En opérant par expérimentation, par transformation ou hybridation de matières trouvées dans un endroit, je cherche à élaborer un placement et une pratique de la relation entre un espace, un matériau, son histoire et son inscription.
Éloignée d’un millier de kilomètres de ce refuge de Taillefer, je m’imagine les résineux et les lignes qu’ils dessinent sur les flancs des montagnes comme deux mondes à l’horizon, au-dessus et
en dessous.
Je m’imagine faire des broderies de leurs épines collectées lors de l’ascension vers le refuge. Épine par épine, comme un pas après l’autre, comme le fil d’une semaine, celui des sentiers.
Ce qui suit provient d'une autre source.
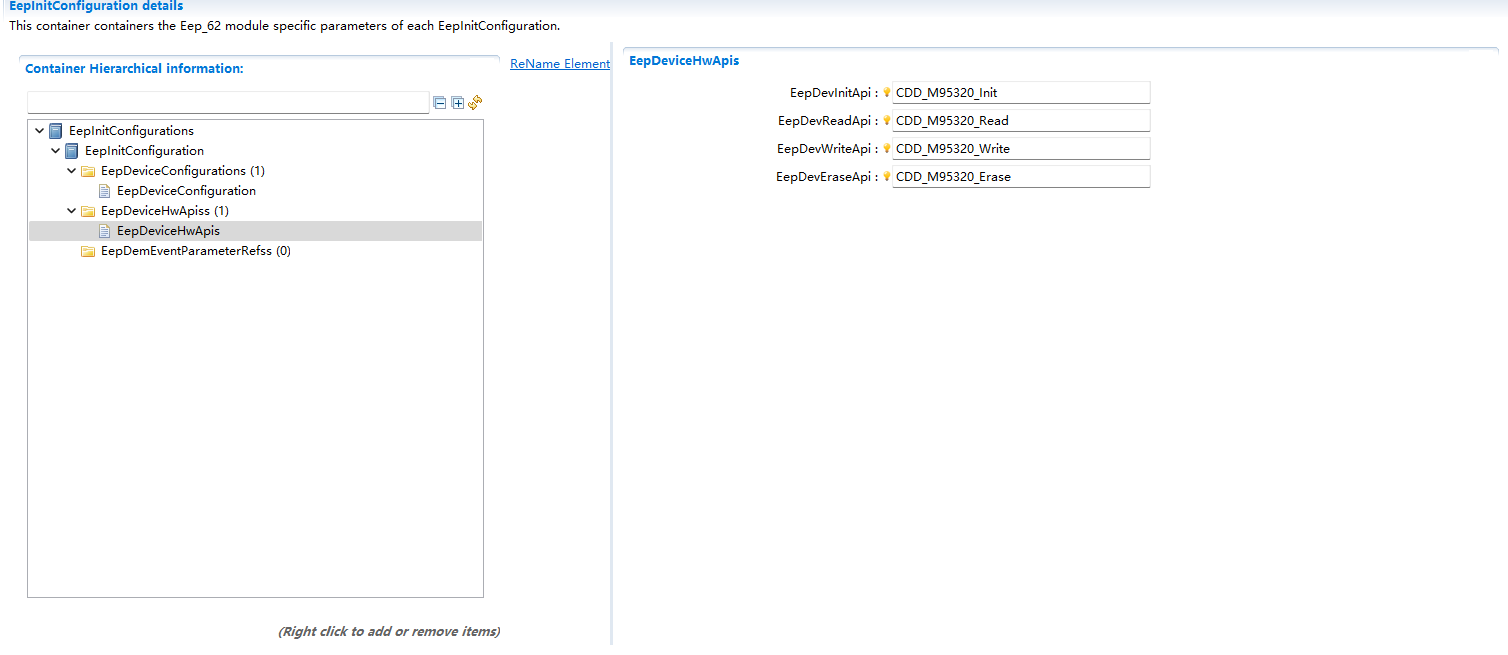
Task: Click the collapse all tree icon
Action: 440,103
Elles pourraient dessiner le vent, ses flux, ses entrelacs et les masses minérales, comme l’image du brouhaha émanant plus en dessous, du souffle qui enfle leurs branches.
Autour de cette question, formulée comme guide pour cette résidence : qu’est-ce qui fait refuge ? Je me figure l’arbre comme repère, homologue le plus proche dans le chaos minéral, comme abri dans la plaine.
Arbre à palabres est le nom donné à un arbre sous lequel les gens d’un village se rassemblent pour s’exprimer et discuter.»